Canticle and Tract, chants of Lent
Author: Mr. Jean-Pierre Exter
During the Lenten season the Tract (Latin: Tractus) replaces the Alleluia with verse in the Gregorian Mass. Lent ends on the Saturday before Easter and during the Easter Vigil celebration there are a number of songs, seven now, four before, that carried the name Canticles (Latin: Cantica) but that actually are Tracts. In the Graduale Romanum before 1974 they were called Tract, not Canticle because Easter Vigil belongs to the time of Lent.
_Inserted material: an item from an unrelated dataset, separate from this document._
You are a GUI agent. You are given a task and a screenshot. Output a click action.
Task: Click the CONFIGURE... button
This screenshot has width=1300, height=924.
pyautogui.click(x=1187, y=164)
According to some authors there should be a hundred of them, I only found 54 and in the Graduale Romanum after 1974 there are only 25 (Canticles and Tracts all together). Where does the big difference stem from? The reason is that back in those days there were a lot more fasting days than now, just think of Septuagesima, this was Pre-Lent. Also there were certain fixed days of penance just before Solemnities.
The Tract is called Cantus in Directum, which means sing in one piece and this means the verses are sung consecutively without an Antiphon. In other Gregorian chants the verses do not always follow each other according to incrementing number, but no so in the Tract. For instance in the Graduale Romanum page 73 Psalm 90 Qui habitat from verse 1 to 7 and from 11 to 16, as well as page 144 Psalm 21 Deus, Deus meus from verse 2 to 9 followed by verse 18, 19, 22, 24 and 32.
Why have some verses been taken away? Presumably the Tract was originally prayed or sung in a recitative way and that goes smoothly. When the melody got more elaborate, verses could have been omitted in a liturgically justified way to make its duration smaller.
These are the only two church modes used for the Tract. Mode II is mostly long or very long but with lots of formulae (these are similar melodies). Mode II is used on special days in Lent, for instance at Palm Sunday. Mode VIII is a bit shorter but rather difficult to sing. The Tracts are sung at Ash Wednesday and the Sundays of the Lenten season, but not on weekdays.
And of course during the Easter Vigil, but then the name changes to... Cantica!